[Item position entries]

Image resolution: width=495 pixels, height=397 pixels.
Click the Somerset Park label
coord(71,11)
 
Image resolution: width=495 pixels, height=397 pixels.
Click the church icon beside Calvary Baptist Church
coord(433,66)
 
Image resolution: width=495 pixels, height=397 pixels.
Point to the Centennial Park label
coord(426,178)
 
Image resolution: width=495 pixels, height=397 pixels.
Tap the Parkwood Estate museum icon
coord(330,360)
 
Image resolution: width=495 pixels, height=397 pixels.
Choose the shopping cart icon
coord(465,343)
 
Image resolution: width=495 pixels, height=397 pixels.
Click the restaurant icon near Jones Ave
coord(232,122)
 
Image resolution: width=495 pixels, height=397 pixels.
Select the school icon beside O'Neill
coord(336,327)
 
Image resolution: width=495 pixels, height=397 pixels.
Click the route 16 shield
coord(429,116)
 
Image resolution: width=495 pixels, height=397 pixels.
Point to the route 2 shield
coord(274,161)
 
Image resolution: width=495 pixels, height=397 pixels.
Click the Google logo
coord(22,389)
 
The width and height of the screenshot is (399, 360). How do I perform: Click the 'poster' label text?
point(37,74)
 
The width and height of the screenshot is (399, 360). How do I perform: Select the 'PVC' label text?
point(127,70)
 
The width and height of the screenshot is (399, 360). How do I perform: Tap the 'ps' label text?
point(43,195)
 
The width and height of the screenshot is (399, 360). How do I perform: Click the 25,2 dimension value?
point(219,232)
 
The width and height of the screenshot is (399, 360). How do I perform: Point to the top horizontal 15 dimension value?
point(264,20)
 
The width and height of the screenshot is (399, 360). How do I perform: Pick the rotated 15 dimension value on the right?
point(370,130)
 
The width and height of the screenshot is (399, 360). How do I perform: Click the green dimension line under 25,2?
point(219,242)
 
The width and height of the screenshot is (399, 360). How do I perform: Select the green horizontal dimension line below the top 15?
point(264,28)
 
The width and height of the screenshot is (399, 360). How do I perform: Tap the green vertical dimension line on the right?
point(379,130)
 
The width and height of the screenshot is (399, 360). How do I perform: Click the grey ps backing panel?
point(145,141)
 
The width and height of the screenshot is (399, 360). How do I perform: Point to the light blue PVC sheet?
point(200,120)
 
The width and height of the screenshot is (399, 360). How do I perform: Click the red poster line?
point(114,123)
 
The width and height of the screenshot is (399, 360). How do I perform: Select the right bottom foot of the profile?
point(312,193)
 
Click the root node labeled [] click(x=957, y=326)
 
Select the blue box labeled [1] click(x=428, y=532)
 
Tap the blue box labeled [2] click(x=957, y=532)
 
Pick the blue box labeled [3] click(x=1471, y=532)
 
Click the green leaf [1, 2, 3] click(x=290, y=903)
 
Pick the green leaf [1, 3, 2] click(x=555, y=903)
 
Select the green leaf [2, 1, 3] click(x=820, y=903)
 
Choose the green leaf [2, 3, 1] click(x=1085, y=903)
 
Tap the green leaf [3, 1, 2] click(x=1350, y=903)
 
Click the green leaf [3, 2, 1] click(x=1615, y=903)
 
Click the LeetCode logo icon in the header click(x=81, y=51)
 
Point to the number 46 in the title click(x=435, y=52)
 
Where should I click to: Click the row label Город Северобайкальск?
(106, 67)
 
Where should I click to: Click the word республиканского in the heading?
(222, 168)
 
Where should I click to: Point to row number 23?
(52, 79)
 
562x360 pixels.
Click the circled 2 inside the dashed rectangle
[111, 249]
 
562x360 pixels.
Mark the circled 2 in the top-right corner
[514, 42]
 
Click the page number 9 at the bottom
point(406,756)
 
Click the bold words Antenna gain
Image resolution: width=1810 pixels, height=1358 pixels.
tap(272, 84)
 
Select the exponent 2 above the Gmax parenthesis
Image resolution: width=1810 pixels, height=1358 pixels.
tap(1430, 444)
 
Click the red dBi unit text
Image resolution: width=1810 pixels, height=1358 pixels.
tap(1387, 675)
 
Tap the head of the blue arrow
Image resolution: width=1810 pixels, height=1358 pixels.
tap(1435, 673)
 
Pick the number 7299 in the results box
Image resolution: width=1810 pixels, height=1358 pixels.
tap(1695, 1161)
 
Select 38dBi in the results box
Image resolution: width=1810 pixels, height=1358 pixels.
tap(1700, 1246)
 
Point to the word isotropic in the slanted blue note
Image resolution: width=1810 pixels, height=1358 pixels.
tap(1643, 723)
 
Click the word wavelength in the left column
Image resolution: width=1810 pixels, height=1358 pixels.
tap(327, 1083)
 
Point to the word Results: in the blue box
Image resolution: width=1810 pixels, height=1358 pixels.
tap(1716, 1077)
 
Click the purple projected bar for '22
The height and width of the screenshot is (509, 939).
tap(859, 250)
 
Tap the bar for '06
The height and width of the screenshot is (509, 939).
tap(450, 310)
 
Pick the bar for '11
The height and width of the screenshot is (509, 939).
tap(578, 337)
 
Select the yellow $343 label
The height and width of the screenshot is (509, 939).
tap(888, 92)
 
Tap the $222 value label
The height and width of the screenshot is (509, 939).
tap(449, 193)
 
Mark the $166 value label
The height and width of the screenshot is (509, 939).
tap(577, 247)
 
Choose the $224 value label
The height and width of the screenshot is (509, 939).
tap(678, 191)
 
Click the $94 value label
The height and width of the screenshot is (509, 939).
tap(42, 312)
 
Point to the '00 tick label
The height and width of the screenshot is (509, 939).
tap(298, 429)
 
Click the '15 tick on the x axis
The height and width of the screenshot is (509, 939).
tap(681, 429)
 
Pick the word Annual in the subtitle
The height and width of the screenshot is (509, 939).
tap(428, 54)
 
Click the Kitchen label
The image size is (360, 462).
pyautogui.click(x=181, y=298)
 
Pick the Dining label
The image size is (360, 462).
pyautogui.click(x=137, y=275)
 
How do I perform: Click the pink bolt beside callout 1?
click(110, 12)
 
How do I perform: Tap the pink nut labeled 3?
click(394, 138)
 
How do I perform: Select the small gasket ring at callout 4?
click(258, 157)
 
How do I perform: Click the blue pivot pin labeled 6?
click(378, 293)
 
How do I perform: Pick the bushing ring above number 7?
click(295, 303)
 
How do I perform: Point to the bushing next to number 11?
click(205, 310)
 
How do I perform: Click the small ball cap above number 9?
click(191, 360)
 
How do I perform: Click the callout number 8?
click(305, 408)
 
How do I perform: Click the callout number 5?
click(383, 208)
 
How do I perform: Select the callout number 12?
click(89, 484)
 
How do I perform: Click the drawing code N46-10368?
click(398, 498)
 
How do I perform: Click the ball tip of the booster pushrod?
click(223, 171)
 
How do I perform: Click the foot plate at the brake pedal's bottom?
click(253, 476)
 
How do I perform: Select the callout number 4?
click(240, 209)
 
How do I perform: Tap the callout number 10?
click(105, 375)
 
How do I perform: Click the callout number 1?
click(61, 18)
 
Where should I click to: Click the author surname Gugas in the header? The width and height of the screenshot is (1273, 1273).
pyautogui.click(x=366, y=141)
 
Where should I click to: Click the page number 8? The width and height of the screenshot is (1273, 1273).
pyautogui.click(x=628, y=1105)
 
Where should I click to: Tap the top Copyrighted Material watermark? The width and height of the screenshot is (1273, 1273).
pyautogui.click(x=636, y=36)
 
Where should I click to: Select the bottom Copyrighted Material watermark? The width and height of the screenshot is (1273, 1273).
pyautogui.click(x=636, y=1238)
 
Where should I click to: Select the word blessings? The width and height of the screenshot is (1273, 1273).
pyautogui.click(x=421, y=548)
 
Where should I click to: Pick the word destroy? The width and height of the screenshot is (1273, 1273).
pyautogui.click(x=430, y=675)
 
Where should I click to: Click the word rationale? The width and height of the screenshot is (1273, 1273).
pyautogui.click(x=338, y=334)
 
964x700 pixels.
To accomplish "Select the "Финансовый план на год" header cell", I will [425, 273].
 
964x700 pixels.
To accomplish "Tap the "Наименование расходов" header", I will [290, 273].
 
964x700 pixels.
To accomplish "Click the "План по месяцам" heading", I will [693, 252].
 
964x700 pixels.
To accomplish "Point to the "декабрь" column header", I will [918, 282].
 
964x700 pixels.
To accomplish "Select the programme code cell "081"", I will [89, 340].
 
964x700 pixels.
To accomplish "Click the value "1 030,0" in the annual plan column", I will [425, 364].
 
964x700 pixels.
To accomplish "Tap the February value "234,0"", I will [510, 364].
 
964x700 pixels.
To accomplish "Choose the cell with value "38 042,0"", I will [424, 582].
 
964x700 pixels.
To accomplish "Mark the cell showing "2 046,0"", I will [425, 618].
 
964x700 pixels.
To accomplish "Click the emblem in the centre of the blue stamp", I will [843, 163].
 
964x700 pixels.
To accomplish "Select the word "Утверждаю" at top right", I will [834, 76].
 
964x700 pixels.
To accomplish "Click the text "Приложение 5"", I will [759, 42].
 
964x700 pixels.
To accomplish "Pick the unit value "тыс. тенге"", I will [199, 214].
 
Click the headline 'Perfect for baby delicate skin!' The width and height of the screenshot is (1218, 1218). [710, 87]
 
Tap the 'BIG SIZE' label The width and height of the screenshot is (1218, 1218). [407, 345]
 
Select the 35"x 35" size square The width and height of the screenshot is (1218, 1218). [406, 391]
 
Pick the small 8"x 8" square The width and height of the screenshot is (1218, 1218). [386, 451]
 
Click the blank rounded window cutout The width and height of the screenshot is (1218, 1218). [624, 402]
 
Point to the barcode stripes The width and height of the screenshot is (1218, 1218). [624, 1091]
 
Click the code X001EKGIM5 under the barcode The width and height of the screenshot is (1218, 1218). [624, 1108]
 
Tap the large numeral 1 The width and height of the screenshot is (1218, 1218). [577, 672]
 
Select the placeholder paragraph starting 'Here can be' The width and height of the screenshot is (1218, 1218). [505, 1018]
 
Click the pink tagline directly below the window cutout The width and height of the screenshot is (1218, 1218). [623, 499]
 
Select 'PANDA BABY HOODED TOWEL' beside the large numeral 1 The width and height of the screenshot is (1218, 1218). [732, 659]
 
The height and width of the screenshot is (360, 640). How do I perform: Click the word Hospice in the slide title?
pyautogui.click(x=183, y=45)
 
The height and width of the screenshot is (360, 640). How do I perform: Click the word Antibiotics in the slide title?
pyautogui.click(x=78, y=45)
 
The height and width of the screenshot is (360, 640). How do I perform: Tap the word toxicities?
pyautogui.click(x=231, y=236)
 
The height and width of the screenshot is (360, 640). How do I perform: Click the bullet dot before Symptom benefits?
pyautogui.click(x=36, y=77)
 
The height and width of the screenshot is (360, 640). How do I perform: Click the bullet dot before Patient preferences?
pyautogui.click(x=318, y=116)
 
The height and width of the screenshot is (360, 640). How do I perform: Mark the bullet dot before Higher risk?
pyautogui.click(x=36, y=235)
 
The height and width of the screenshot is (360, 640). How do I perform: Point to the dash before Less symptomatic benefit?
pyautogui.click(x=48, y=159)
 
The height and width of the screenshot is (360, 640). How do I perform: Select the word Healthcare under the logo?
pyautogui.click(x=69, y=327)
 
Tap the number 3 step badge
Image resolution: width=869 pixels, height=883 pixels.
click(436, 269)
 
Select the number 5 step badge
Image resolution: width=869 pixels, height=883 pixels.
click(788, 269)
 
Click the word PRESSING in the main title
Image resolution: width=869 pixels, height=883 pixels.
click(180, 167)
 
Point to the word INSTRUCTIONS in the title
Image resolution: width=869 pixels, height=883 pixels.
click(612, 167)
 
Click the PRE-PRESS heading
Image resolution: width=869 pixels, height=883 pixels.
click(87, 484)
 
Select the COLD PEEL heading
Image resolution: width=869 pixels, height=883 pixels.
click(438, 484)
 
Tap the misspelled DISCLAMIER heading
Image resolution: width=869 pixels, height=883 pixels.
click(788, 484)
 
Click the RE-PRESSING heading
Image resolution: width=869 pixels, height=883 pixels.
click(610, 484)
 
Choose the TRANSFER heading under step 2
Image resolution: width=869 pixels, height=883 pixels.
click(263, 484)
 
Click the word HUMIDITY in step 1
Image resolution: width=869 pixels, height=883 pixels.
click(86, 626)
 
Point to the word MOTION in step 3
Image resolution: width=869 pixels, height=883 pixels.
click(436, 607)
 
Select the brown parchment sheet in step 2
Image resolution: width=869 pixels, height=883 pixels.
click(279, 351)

> WORK TO COMPLETE
Identify each line of the data above that contains the string "heading", and copy those lines. Matching is case-sensitive.

> FINAL RESULT
Where should I click to: Click the word республиканского in the heading?
To accomplish "Click the "План по месяцам" heading", I will [693, 252].
Click the PRE-PRESS heading
Select the COLD PEEL heading
Tap the misspelled DISCLAMIER heading
Click the RE-PRESSING heading
Choose the TRANSFER heading under step 2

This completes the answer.